We have the perfect storm for the destruction of value of HFEA.
* The Fed's forward guidance is arguably the most hawkish in multiple decades, with extreme inflationary pressures that make you think about the Volcker eras. Everyone in this thread who said 'inflation is over' and 'high interest rates are over' have gone quiet.
* Stock markets are still trading at
~95th-percentile valuations when looking at CAPE, even with the current dips. The reality is stocks are as richly valued as Dotcom bubble era, and while bulls have pointed to low interest rates as justification, the era of low interest ends is coming to a swift end.
* The combination of these two things (stock market in bubble valuations + sharp rises in interest rates) mean
cash becomes valuable. Unfortunately for a strategy like HFEA, it is -200% short cash; which does not bode well if cash becomes the best performing asset class (by the virtue of maintaining its nominal value; while stocks reset their multiples to historical averages and so do bond yields; which reduce bond prices).

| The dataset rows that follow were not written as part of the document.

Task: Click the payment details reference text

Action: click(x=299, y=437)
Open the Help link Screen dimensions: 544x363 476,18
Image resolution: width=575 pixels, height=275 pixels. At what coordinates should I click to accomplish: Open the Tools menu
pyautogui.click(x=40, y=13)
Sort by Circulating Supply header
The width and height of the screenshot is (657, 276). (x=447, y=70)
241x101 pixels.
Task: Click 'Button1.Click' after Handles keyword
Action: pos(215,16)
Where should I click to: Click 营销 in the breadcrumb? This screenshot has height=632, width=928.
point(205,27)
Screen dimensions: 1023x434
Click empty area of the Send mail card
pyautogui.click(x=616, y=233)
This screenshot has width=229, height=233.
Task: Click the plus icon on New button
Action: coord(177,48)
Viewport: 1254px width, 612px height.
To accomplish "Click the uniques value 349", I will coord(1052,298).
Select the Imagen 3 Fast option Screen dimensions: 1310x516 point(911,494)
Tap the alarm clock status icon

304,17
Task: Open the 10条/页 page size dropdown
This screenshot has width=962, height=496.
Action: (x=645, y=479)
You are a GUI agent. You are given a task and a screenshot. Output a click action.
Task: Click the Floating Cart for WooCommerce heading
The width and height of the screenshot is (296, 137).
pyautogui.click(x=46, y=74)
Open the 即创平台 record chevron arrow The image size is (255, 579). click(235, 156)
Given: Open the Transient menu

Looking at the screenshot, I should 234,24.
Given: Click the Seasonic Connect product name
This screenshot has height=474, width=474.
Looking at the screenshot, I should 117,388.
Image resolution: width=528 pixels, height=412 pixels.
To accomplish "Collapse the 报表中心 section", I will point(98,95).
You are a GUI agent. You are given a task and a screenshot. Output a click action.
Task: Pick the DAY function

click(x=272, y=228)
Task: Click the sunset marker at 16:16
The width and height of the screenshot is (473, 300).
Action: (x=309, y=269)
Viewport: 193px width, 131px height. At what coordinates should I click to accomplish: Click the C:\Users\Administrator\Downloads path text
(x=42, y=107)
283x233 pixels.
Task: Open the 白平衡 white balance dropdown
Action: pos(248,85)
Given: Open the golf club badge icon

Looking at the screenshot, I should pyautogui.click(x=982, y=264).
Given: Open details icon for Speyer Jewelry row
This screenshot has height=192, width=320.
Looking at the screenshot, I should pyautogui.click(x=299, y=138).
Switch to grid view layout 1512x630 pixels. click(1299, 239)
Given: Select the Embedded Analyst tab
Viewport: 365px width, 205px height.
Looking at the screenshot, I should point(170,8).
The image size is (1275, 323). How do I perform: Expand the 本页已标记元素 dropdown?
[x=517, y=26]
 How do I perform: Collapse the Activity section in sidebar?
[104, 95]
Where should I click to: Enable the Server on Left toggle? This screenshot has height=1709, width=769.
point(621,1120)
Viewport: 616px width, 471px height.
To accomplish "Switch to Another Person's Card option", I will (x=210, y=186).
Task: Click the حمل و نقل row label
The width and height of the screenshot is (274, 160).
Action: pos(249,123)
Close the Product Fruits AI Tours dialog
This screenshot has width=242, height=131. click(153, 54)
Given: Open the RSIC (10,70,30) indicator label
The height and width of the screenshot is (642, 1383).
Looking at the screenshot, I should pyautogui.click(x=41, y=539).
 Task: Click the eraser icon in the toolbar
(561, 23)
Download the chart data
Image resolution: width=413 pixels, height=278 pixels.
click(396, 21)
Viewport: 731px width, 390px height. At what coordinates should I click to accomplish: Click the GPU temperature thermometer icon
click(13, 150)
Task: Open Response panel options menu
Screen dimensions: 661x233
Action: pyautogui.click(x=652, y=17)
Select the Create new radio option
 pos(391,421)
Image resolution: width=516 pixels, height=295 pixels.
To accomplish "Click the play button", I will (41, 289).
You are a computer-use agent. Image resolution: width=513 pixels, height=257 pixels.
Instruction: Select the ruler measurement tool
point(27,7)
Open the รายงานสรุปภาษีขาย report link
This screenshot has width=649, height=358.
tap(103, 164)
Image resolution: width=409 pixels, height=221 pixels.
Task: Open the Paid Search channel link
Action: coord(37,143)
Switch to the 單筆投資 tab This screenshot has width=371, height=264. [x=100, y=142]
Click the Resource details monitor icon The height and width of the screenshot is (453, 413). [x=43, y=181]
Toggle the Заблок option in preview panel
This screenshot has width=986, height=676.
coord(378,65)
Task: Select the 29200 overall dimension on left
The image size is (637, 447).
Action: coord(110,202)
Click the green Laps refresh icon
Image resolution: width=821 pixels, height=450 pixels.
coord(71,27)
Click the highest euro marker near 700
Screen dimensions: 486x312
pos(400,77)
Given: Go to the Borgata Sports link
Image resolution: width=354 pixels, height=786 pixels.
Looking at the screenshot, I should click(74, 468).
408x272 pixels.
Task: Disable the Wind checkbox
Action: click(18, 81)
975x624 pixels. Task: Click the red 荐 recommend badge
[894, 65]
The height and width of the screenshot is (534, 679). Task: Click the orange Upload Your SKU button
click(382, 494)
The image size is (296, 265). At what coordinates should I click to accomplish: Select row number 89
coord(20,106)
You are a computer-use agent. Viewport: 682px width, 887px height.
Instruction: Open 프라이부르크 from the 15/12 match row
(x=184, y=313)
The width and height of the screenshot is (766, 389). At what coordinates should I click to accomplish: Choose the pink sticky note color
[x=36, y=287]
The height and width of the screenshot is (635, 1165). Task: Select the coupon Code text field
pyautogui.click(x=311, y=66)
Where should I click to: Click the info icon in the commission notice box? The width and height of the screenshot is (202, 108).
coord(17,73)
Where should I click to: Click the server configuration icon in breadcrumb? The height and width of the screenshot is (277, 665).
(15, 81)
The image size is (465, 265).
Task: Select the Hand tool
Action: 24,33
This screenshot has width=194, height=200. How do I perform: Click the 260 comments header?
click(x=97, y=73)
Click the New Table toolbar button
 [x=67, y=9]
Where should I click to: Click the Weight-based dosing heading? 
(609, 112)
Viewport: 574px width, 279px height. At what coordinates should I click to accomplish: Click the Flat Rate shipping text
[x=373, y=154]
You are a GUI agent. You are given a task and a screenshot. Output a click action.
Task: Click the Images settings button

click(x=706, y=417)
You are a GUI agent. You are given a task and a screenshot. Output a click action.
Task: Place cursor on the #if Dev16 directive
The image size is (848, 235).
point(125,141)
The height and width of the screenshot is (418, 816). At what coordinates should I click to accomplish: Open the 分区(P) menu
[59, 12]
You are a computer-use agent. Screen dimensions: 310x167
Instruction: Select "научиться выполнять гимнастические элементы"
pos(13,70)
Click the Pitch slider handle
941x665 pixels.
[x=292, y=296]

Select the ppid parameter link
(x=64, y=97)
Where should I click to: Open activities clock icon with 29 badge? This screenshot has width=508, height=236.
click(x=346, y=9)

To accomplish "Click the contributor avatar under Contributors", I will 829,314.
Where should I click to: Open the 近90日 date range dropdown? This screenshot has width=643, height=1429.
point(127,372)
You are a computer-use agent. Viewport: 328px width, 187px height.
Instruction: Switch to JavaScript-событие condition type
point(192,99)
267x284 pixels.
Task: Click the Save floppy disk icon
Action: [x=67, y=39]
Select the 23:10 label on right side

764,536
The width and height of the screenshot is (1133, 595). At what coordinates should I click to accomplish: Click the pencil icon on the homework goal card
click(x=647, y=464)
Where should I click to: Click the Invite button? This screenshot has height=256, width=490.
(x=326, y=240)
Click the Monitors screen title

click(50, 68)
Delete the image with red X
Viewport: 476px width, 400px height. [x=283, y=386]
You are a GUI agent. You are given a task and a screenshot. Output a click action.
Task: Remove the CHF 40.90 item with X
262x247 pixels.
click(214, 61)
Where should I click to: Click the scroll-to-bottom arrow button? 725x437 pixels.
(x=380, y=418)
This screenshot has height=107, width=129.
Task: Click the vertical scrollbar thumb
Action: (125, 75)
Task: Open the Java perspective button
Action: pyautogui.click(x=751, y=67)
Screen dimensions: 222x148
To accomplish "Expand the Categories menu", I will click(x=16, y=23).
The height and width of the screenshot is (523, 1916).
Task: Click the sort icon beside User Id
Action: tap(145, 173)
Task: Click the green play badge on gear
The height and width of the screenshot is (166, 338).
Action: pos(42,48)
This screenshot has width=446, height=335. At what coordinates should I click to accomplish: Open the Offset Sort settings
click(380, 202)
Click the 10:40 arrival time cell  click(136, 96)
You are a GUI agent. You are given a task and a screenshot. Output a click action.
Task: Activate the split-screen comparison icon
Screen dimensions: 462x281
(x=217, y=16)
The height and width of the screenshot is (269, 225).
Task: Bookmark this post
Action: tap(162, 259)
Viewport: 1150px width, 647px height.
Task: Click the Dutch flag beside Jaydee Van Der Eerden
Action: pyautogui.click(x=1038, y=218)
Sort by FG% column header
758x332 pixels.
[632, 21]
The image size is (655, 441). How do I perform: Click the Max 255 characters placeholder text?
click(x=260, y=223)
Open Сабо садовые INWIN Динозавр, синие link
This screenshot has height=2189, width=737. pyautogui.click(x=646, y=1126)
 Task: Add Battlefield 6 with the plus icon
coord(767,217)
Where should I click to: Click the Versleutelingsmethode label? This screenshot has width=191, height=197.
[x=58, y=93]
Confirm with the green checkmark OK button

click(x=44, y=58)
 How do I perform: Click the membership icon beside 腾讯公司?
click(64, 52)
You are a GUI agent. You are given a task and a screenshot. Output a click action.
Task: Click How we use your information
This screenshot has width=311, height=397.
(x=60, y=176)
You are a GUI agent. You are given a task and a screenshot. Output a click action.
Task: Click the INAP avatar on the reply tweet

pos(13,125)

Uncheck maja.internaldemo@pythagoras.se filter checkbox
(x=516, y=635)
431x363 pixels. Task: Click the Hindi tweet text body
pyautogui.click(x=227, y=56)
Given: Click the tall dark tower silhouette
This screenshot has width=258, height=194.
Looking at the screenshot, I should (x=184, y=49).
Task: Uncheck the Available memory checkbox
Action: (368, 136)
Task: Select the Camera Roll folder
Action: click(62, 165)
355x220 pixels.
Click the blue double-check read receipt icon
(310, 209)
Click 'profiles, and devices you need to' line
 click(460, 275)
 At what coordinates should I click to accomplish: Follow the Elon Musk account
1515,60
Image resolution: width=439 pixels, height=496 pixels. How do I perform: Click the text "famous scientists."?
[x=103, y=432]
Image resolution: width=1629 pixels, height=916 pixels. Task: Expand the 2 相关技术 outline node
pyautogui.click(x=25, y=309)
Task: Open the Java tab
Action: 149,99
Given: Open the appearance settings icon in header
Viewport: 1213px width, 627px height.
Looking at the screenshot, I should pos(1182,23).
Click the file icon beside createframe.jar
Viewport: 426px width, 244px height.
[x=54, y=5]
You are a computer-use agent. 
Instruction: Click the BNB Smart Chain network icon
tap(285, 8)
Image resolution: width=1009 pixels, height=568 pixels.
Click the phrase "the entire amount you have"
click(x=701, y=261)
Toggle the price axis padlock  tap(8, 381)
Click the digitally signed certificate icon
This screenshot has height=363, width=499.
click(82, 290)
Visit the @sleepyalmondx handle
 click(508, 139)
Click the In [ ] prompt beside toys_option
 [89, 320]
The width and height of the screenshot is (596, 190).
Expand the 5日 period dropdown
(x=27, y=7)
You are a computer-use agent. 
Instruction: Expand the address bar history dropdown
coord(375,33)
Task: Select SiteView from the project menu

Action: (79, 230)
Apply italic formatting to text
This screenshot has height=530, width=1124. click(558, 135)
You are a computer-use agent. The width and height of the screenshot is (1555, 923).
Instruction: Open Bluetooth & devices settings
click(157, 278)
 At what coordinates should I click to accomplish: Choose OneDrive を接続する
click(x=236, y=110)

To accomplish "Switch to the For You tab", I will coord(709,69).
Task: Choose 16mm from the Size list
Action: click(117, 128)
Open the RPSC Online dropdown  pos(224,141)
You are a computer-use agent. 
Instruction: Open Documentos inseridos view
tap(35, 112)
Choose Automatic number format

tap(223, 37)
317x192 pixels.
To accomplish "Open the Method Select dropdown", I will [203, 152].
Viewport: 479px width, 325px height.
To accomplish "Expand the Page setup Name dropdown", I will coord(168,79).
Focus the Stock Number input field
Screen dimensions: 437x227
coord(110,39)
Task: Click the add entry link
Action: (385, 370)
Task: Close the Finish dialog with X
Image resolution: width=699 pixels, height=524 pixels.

The last time this happened HFEA lost ~90-95% of its balance, and like they say, there's no free lunch. The price of 30-40% CAGR during the good years is paid by a 90-95% destruction of wealth during storms. I hope everyone has followed the advice that HFEA should only be a very small proportion of the portfolio, added and rebalanced separately.
If so, (as it is for me with HFEA being a small portion of my fun money), continue to follow your IPS. But if you are one of the folks whose portfolios are substantially or entirely HFEA, I would exercise significant caution and recommend posting in the personal investments section.
While stocks go up in the long run; there's no assurance that you'll see 3x leveraged daily-resetting swaps of 37x CAPE stocks and 2.17% yield LTTs ever make a new high in your lifetime.